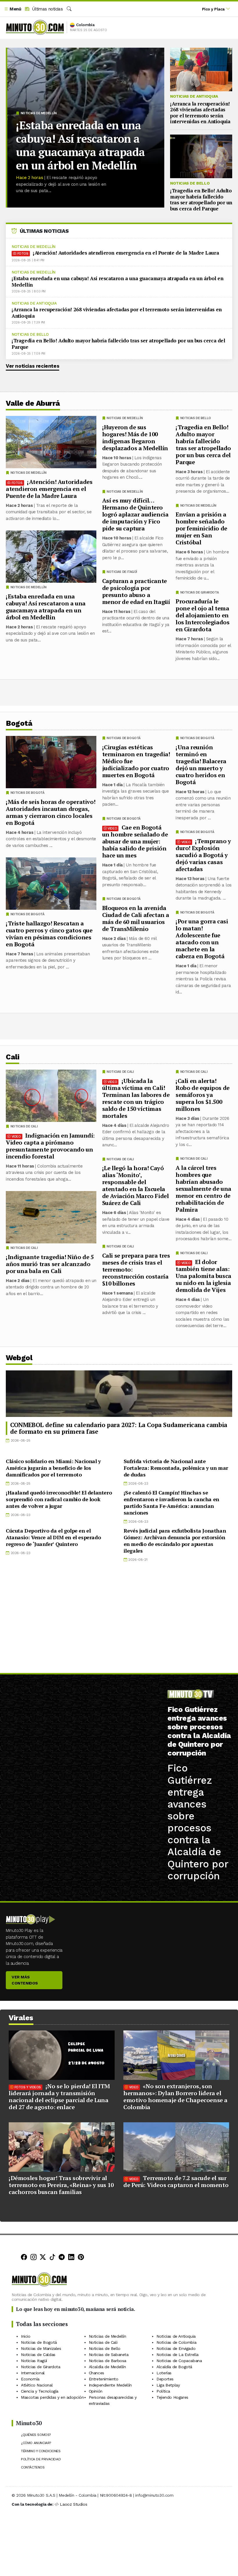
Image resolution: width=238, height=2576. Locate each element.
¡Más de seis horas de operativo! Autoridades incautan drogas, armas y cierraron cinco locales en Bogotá (50, 812)
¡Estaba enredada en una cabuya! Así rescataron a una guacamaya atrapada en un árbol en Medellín (80, 145)
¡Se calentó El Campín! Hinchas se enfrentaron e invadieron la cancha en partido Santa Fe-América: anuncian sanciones (171, 1502)
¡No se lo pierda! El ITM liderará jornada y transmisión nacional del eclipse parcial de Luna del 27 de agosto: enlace (59, 2096)
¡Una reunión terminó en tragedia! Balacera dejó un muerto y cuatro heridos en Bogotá (201, 764)
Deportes (165, 2378)
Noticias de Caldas (38, 2354)
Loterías (164, 2372)
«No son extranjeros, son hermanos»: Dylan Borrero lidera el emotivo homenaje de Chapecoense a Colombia (175, 2096)
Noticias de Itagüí (122, 572)
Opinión (95, 2391)
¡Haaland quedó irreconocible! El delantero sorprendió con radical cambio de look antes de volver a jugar (59, 1499)
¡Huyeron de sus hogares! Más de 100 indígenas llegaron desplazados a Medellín (135, 437)
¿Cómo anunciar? (36, 2443)
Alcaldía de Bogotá (174, 2366)
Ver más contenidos (25, 1980)
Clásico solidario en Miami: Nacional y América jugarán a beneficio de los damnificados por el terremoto (53, 1468)
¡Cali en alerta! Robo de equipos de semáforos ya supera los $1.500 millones (203, 1094)
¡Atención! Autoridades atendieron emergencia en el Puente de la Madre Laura (126, 252)
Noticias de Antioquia (194, 96)
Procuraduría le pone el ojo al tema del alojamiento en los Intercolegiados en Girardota (202, 615)
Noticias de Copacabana (179, 2360)
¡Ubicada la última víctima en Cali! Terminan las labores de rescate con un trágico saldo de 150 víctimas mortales (136, 1098)
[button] (12, 9)
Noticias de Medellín (39, 113)
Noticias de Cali (194, 1072)
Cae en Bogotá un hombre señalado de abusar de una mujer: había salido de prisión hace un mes (135, 841)
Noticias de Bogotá (197, 738)
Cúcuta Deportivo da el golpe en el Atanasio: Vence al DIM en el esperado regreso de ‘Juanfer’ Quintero (53, 1537)
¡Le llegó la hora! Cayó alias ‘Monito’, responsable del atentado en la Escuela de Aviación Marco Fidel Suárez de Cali (135, 1185)
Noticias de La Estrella (177, 2354)
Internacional (33, 2372)
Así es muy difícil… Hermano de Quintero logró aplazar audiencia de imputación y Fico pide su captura (135, 514)
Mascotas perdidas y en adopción (52, 2397)
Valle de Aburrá (33, 403)
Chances (96, 2372)
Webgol (19, 1358)
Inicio (25, 2336)
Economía (30, 2378)
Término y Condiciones (41, 2451)
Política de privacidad (41, 2459)
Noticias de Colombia (176, 2342)
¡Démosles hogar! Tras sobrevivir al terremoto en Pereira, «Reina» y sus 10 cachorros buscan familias (61, 2185)
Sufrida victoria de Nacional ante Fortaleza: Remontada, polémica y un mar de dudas (176, 1468)
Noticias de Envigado (175, 2348)
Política (163, 2391)
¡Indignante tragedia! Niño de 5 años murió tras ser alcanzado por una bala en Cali (50, 1263)
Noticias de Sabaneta (109, 2354)
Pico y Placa (213, 9)
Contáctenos (33, 2467)
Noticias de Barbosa (107, 2360)
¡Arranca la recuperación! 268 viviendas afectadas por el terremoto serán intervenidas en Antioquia (200, 112)
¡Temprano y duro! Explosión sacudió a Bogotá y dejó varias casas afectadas (203, 855)
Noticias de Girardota (199, 592)
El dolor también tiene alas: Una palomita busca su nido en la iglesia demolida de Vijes (203, 1276)
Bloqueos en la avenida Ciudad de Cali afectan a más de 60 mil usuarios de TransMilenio (135, 918)
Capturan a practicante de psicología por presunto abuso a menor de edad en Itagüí (136, 591)
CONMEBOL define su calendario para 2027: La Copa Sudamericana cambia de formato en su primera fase (118, 1428)
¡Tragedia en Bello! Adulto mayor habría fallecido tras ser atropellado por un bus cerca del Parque (201, 199)
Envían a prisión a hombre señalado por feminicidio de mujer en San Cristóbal (201, 528)
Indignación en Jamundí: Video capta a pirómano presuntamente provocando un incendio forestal (50, 1145)
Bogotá (19, 723)
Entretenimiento (103, 2378)
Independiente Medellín (110, 2384)
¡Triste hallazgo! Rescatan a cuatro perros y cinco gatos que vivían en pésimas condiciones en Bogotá (49, 933)
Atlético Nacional (37, 2384)
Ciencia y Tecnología (39, 2391)
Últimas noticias (46, 9)
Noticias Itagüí (34, 2360)
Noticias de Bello (190, 183)
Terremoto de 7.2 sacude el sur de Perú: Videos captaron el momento (175, 2181)
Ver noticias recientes (32, 366)
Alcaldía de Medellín (107, 2366)
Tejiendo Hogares (172, 2397)
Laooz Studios (73, 2504)
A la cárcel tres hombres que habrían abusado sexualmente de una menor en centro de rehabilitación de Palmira (203, 1188)
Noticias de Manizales (41, 2348)
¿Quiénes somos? (36, 2435)
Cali (12, 1057)
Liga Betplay (168, 2384)
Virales (21, 2018)
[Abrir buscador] (69, 9)
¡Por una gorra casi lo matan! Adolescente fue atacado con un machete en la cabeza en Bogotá (202, 938)
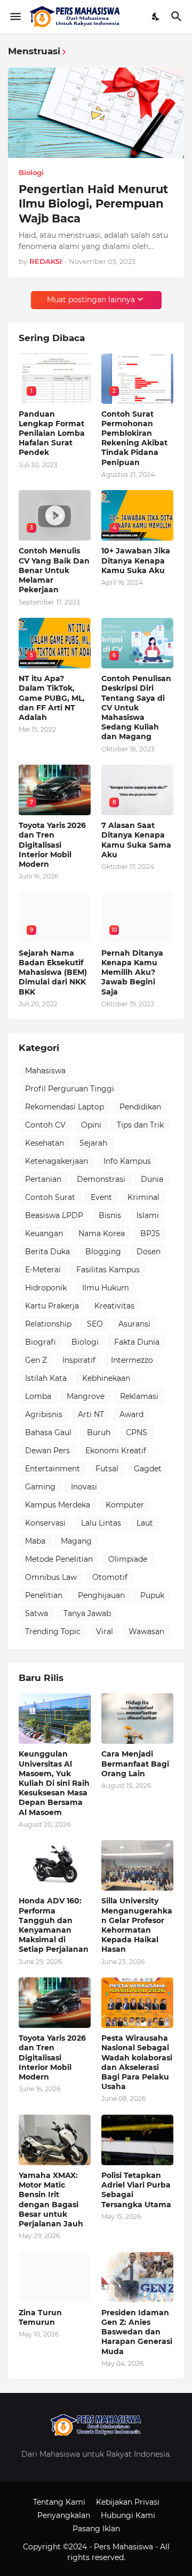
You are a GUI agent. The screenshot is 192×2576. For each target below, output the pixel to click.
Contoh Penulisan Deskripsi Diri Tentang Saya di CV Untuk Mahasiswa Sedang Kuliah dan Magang (136, 707)
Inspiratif (78, 1360)
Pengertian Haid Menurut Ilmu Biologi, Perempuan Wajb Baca (93, 204)
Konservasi (45, 1523)
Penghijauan (101, 1595)
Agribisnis (43, 1414)
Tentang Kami (59, 2502)
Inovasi (84, 1487)
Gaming (40, 1487)
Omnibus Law (51, 1577)
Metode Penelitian (59, 1559)
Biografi (40, 1342)
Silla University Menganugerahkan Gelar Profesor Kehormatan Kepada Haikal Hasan (136, 1925)
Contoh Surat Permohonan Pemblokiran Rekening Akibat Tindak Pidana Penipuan (134, 438)
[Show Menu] (14, 16)
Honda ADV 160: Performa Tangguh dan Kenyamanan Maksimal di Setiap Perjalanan (54, 1925)
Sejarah (93, 1143)
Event (101, 1197)
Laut (145, 1523)
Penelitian (43, 1595)
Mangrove (86, 1396)
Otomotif (109, 1577)
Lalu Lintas (101, 1523)
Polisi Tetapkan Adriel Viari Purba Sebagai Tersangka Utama (136, 2190)
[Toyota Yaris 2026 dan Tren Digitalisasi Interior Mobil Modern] (55, 2002)
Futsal (106, 1468)
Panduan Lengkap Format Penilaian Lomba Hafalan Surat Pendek (52, 433)
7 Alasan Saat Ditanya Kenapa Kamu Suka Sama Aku (136, 840)
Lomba (38, 1396)
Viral (104, 1631)
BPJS (150, 1233)
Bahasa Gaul (48, 1432)
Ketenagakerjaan (56, 1161)
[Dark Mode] (156, 16)
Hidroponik (46, 1288)
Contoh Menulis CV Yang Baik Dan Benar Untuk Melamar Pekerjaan (54, 570)
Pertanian (43, 1179)
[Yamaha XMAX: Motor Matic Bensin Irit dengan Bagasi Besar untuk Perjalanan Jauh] (55, 2140)
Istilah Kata (46, 1378)
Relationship (48, 1324)
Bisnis (110, 1215)
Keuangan (44, 1233)
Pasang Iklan (96, 2528)
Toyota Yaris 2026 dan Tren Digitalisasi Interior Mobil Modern (52, 845)
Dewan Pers (47, 1450)
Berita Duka (47, 1251)
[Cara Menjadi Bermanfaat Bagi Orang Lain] (137, 1718)
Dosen (149, 1251)
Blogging (103, 1251)
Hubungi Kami (128, 2515)
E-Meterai (43, 1269)
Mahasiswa (45, 1070)
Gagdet (148, 1468)
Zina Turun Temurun (40, 2317)
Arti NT (91, 1414)
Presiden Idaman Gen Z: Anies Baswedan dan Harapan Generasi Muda (136, 2332)
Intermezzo (132, 1360)
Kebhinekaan (106, 1378)
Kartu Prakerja (52, 1306)
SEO (95, 1324)
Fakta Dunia (136, 1342)
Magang (76, 1541)
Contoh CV (45, 1125)
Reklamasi (139, 1396)
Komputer (125, 1505)
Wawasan (146, 1631)
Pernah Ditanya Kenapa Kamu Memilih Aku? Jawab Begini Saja (132, 972)
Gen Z (36, 1360)
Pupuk (152, 1595)
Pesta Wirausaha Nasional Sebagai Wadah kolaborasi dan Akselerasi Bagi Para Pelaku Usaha (136, 2062)
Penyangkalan (63, 2515)
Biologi (85, 1342)
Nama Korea (101, 1233)
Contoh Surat (50, 1197)
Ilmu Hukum (105, 1288)
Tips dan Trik (140, 1125)
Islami (148, 1215)
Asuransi (134, 1324)
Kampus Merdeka (57, 1505)
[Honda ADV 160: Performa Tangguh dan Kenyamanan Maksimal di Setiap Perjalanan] (55, 1865)
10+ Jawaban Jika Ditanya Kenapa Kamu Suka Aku (135, 560)
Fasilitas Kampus (108, 1269)
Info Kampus (127, 1161)
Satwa (36, 1613)
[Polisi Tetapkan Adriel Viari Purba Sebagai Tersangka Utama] (137, 2140)
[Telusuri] (178, 16)
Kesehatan (44, 1143)
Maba (35, 1541)
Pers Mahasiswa (124, 2547)
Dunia (152, 1179)
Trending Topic (53, 1631)
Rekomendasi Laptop (64, 1107)
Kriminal (143, 1197)
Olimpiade (127, 1559)
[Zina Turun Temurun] (55, 2277)
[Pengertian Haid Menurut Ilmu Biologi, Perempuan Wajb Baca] (96, 113)
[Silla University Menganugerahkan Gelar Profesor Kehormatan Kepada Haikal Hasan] (137, 1865)
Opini (91, 1125)
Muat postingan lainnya (91, 299)
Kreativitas (114, 1306)
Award (131, 1414)
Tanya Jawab (87, 1613)
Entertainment (52, 1468)
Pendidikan (140, 1107)
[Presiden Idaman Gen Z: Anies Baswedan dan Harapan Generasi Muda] (137, 2277)
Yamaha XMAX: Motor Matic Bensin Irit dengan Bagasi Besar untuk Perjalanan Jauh (51, 2200)
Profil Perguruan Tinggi (69, 1089)
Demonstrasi (101, 1179)
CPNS (136, 1432)
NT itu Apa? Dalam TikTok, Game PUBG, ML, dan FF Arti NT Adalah (52, 698)
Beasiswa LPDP (54, 1215)
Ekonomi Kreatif (115, 1450)
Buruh (98, 1432)
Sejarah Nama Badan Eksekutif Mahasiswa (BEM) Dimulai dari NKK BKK (53, 972)
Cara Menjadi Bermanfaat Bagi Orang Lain (135, 1763)
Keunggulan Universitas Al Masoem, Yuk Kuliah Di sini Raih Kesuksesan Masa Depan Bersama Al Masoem (54, 1783)
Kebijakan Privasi (127, 2502)
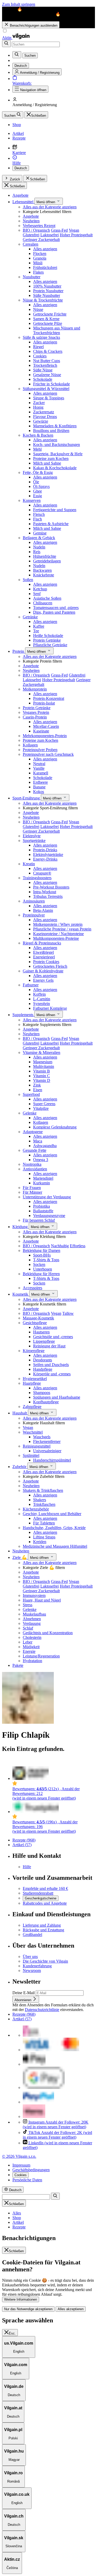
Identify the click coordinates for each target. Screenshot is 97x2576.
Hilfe (27, 1867)
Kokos (38, 791)
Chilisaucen (42, 603)
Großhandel (32, 1934)
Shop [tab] (16, 2217)
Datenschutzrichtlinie (42, 2009)
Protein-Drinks (45, 850)
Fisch (37, 519)
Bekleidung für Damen (41, 1250)
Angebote (20, 195)
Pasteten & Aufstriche (51, 524)
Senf (37, 593)
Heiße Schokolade (48, 635)
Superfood (31, 1094)
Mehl (37, 449)
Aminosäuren (34, 901)
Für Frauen (32, 1187)
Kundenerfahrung (37, 1966)
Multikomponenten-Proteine (56, 938)
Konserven (32, 500)
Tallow (68, 1313)
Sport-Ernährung (26, 798)
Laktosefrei (49, 235)
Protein (18, 651)
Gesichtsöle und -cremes (53, 1336)
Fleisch (39, 514)
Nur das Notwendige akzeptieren (28, 2309)
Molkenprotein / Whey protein (58, 924)
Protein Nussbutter (48, 291)
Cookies (40, 356)
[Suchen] (6, 43)
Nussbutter (31, 277)
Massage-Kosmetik (38, 1318)
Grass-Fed (59, 230)
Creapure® (42, 873)
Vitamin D (41, 1080)
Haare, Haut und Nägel (42, 1600)
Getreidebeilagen (47, 561)
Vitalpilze (41, 1108)
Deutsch (20, 168)
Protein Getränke (47, 640)
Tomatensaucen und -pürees (56, 607)
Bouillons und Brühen (51, 430)
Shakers (39, 1500)
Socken (39, 1264)
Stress (27, 1605)
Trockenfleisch (45, 365)
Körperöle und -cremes (52, 1374)
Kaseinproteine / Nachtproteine (58, 933)
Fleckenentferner (47, 1441)
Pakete (17, 1665)
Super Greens (44, 1104)
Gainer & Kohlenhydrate (43, 971)
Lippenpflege (44, 1341)
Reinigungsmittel (36, 1446)
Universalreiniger (47, 1451)
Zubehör (19, 1466)
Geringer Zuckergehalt (41, 239)
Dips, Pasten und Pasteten (54, 612)
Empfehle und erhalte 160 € (45, 1888)
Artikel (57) (22, 1845)
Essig (37, 496)
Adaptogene (33, 1131)
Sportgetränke (34, 840)
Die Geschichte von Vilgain (45, 1961)
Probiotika (41, 1206)
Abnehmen (32, 1619)
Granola (39, 258)
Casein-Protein (35, 717)
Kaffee (38, 626)
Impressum (21, 2165)
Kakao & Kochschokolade (55, 468)
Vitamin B (41, 1071)
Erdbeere (40, 782)
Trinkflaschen (44, 1504)
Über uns (30, 1956)
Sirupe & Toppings (48, 398)
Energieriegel (44, 957)
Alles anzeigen (45, 249)
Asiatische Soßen (47, 598)
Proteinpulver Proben (40, 749)
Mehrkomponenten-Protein (45, 735)
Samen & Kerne (46, 319)
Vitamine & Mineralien (41, 1052)
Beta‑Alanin (43, 910)
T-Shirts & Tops (46, 1260)
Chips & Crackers (47, 351)
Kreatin (29, 864)
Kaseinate (41, 731)
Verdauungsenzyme (49, 1215)
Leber (27, 1642)
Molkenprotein (35, 689)
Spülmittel (31, 1455)
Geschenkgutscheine (40, 1898)
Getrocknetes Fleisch (50, 966)
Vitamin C (41, 1076)
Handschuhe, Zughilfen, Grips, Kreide (54, 1527)
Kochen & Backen (38, 435)
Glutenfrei (31, 235)
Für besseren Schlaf (39, 1220)
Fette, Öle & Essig (38, 472)
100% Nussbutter (47, 286)
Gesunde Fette (34, 1150)
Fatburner (31, 985)
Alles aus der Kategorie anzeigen (50, 207)
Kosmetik (20, 1294)
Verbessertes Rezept (39, 225)
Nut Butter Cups (46, 360)
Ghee (37, 491)
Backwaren (42, 570)
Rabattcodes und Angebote (45, 1903)
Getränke (30, 617)
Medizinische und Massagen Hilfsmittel (55, 1546)
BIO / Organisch (36, 230)
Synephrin (41, 1003)
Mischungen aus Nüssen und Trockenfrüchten (56, 330)
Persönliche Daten (27, 2180)
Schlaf (28, 1628)
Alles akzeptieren (71, 2309)
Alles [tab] (16, 2213)
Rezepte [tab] (19, 2227)
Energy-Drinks (45, 859)
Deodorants (42, 1360)
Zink (37, 1085)
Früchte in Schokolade (51, 384)
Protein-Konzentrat (48, 698)
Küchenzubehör (36, 1509)
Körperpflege (33, 1350)
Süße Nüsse (43, 370)
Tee (36, 631)
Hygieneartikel (35, 1378)
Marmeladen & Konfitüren (55, 426)
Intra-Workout (44, 892)
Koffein (39, 994)
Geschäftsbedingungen (31, 2170)
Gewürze (40, 421)
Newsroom (32, 1970)
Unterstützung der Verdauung (47, 1197)
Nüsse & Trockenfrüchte (43, 300)
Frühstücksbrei (45, 267)
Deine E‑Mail (24, 1993)
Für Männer (32, 1192)
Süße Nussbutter (46, 295)
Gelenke (29, 1113)
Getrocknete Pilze (47, 323)
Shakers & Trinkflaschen (43, 1490)
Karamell (40, 773)
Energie (29, 1651)
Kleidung (20, 1226)
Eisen (37, 1090)
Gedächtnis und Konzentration (48, 1633)
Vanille (38, 768)
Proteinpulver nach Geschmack (48, 754)
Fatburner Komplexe (50, 1008)
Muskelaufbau (34, 1614)
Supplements (23, 1014)
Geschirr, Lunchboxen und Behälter (52, 1513)
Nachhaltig (60, 1246)
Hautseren (41, 1332)
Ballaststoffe (43, 1211)
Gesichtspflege (35, 1322)
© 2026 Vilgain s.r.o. (19, 2156)
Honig (38, 407)
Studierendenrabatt (38, 1893)
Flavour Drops (45, 416)
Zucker (39, 402)
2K (57, 2134)
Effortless (77, 1246)
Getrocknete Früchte (49, 314)
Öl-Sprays (41, 486)
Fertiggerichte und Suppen (54, 510)
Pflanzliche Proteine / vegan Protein (62, 929)
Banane (39, 787)
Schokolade (42, 379)
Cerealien (30, 244)
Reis (36, 551)
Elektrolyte (32, 836)
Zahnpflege (32, 1406)
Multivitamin (43, 1066)
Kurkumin (41, 1183)
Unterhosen (42, 1269)
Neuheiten (31, 221)
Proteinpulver (34, 915)
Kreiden (39, 1541)
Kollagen (30, 745)
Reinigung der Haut (49, 1346)
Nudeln (39, 547)
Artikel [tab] (18, 2222)
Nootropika (32, 1164)
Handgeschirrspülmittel (52, 1460)
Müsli (37, 263)
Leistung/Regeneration (41, 1656)
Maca (37, 1141)
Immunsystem (34, 1595)
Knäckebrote (43, 575)
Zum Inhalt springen (18, 4)
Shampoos (41, 1392)
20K (55, 2124)
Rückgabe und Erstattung (43, 1930)
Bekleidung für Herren (41, 1274)
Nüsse (38, 309)
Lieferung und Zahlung (42, 1925)
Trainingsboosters (37, 878)
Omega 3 (40, 1159)
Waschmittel (33, 1432)
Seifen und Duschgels (51, 1364)
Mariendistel (43, 1178)
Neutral (39, 763)
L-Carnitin (41, 999)
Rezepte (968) (23, 1840)
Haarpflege (32, 1383)
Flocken (39, 253)
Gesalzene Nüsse (47, 374)
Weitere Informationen (20, 2299)
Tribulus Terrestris (48, 896)
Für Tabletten (44, 1523)
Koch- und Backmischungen (56, 444)
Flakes (38, 272)
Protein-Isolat (44, 703)
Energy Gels (43, 980)
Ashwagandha (45, 1145)
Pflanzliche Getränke (50, 645)
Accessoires (32, 1288)
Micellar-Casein (46, 726)
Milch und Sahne (47, 463)
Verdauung (32, 1623)
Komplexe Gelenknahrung (55, 1127)
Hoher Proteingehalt (76, 235)
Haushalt (20, 1413)
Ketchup (40, 589)
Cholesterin (32, 1637)
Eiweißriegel (43, 952)
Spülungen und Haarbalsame (56, 1397)
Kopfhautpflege (46, 1402)
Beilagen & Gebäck (39, 537)
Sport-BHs (42, 1255)
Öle (36, 482)
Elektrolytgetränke (48, 854)
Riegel (38, 346)
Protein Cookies (46, 961)
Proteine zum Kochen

○ ○ ○ ○

Repeat the records above exactly, from the first line through the line containing "Noticias de Bogotá (197, 738)", and leave out the pictures.

- _Result of the exercise_
Image resolution: width=238, height=2576. Locate each element.
¡Más de seis horas de operativo! Autoridades incautan drogas, armas y cierraron cinco locales en Bogotá (50, 812)
¡Estaba enredada en una cabuya! Así rescataron a una guacamaya atrapada en un árbol en Medellín (80, 145)
¡Se calentó El Campín! Hinchas se enfrentaron e invadieron la cancha en partido Santa Fe-América: anuncian sanciones (171, 1502)
¡No se lo pierda! El ITM liderará jornada y transmisión nacional del eclipse parcial de Luna del 27 de agosto: enlace (59, 2096)
¡Una reunión terminó en tragedia! Balacera dejó un muerto y cuatro heridos en Bogotá (201, 764)
Deportes (165, 2378)
Noticias de Caldas (38, 2354)
Loterías (164, 2372)
«No son extranjeros, son hermanos»: Dylan Borrero lidera el emotivo homenaje de Chapecoense a Colombia (175, 2096)
Noticias de Itagüí (122, 572)
Opinión (95, 2391)
¡Haaland quedó irreconocible! El delantero sorprendió con radical cambio de look antes de volver a jugar (59, 1499)
¡Huyeron de sus hogares! Más de 100 indígenas llegaron desplazados a Medellín (135, 437)
¿Cómo anunciar? (36, 2443)
Alcaldía de Bogotá (174, 2366)
Ver más contenidos (25, 1980)
Clásico solidario en Miami: Nacional y América jugarán a beneficio de los damnificados por el terremoto (53, 1468)
¡Cali en alerta! Robo de equipos de semáforos ya supera los $1.500 millones (203, 1094)
¡Atención! Autoridades atendieron emergencia en el Puente de la Madre Laura (126, 252)
Noticias de Antioquia (194, 96)
Procuraduría le pone el ojo al tema del alojamiento en los Intercolegiados en Girardota (202, 615)
Noticias de Copacabana (179, 2360)
¡Ubicada la última víctima en Cali! Terminan las labores de rescate con un trágico saldo de 150 víctimas mortales (136, 1098)
[button] (12, 9)
Noticias de Medellín (39, 113)
Noticias de Cali (194, 1072)
Cae en Bogotá un hombre señalado de abusar de una mujer: había salido de prisión hace un mes (135, 841)
Noticias de Bogotá (197, 738)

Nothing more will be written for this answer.